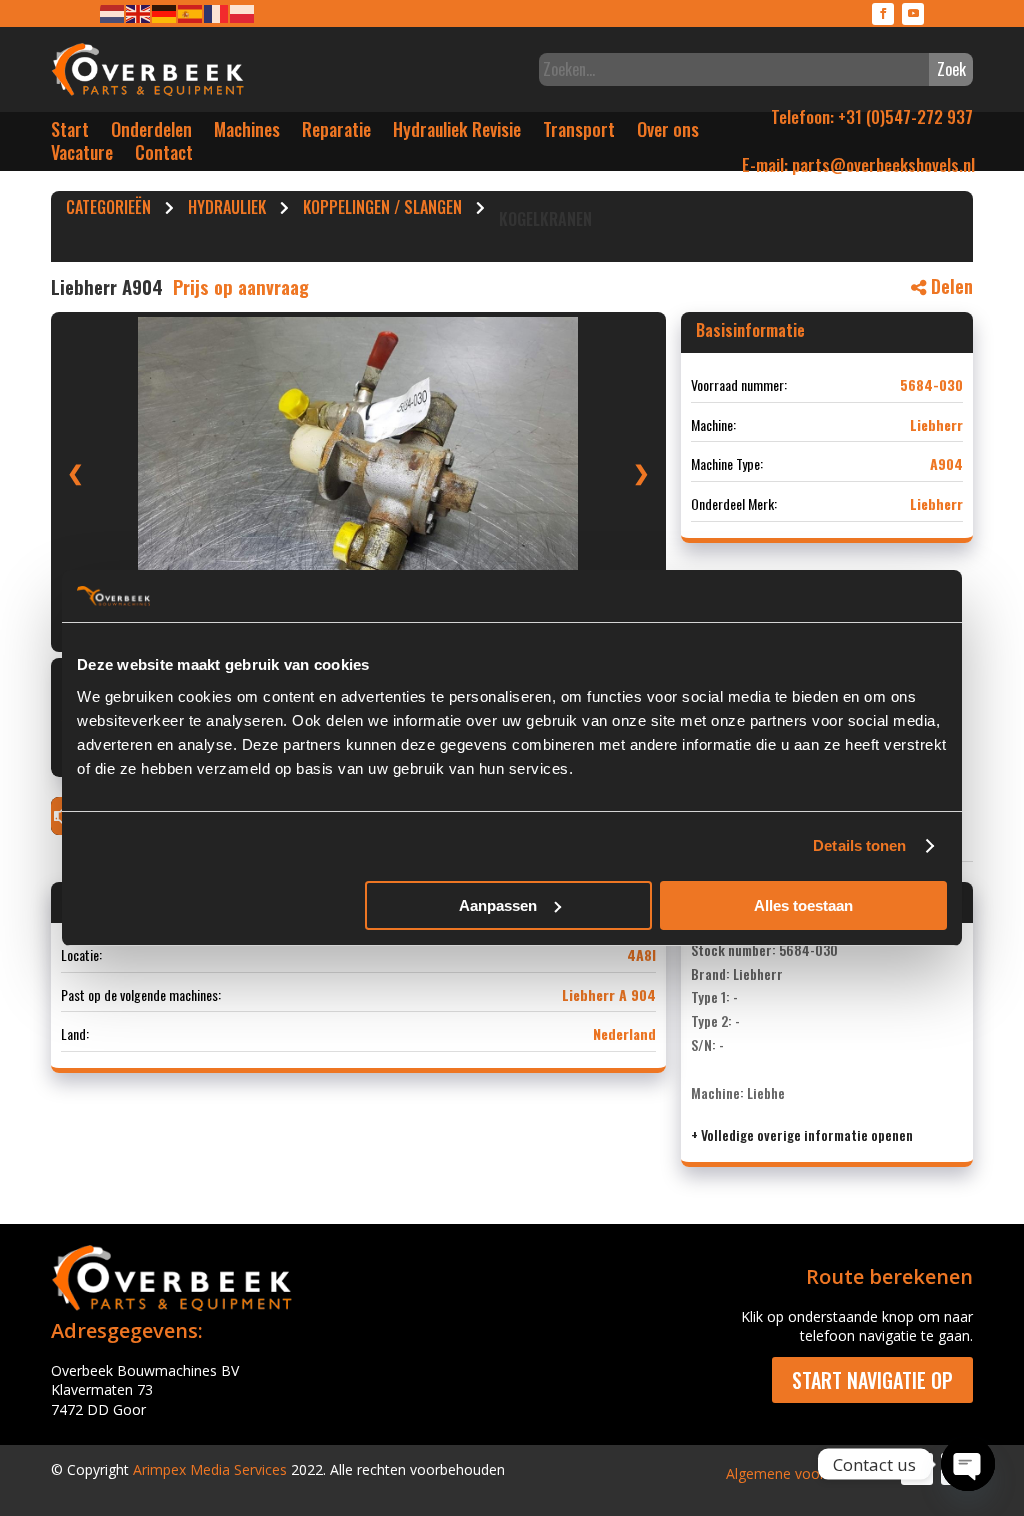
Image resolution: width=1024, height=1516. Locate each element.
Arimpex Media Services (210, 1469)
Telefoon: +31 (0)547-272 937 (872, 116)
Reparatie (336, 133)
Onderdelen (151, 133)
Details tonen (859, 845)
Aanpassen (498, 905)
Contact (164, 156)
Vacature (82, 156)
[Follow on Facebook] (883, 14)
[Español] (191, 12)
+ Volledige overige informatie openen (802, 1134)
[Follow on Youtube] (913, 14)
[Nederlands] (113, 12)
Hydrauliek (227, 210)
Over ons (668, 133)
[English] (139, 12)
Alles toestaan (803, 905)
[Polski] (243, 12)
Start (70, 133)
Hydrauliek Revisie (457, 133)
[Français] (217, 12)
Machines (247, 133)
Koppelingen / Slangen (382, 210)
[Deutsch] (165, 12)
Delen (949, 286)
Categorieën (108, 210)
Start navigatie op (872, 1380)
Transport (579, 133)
————
Prompt: Transcribe the records above exactly, but only from the line that contains "Delen (949, 286)" through their final line, inclusive.

Answer box:
Delen (949, 286)
Categorieën (108, 210)
Start navigatie op (872, 1380)
Transport (579, 133)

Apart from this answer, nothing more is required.